**PROBLEM TO WORK ON**
Lay out every line of the records below as a Markdown table with the columns "No." and "Line." Number the rows, and omit blank lines and pictures.
── RECORDS TO USE ──
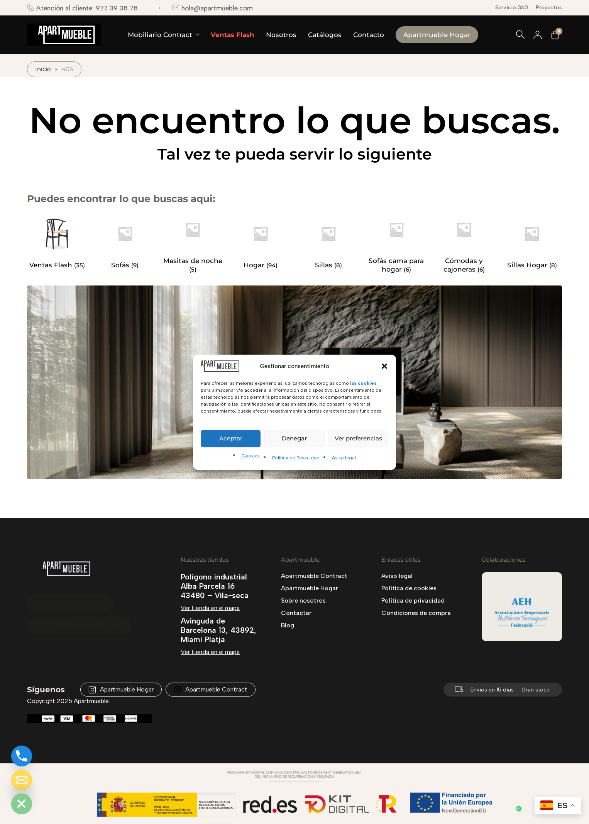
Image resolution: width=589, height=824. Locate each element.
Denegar (294, 438)
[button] (384, 366)
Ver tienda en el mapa (210, 608)
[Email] (21, 780)
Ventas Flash (51, 265)
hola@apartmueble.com (212, 8)
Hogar (255, 265)
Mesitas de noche (192, 261)
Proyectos (549, 7)
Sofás (121, 265)
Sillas (324, 265)
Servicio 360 (511, 7)
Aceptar (230, 438)
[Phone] (21, 756)
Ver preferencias (358, 438)
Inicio (43, 69)
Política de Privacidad (296, 457)
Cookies (251, 456)
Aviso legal (344, 457)
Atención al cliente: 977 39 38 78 (82, 8)
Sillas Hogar (528, 265)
───
**CORRECT OUTPUT**
| No. | Line |
|---|---|
| 1 | Image resolution: width=589, height=824. Locate each element. |
| 2 | Denegar (294, 438) |
| 3 | [button] (384, 366) |
| 4 | Ver tienda en el mapa (210, 608) |
| 5 | [Email] (21, 780) |
| 6 | Ventas Flash (51, 265) |
| 7 | hola@apartmueble.com (212, 8) |
| 8 | Hogar (255, 265) |
| 9 | Mesitas de noche (192, 261) |
| 10 | Proyectos (549, 7) |
| 11 | Sofás (121, 265) |
| 12 | Sillas (324, 265) |
| 13 | Servicio 360 (511, 7) |
| 14 | Aceptar (230, 438) |
| 15 | [Phone] (21, 756) |
| 16 | Ver preferencias (358, 438) |
| 17 | Inicio (43, 69) |
| 18 | Política de Privacidad (296, 457) |
| 19 | Cookies (251, 456) |
| 20 | Aviso legal (344, 457) |
| 21 | Atención al cliente: 977 39 38 78 (82, 8) |
| 22 | Sillas Hogar (528, 265) |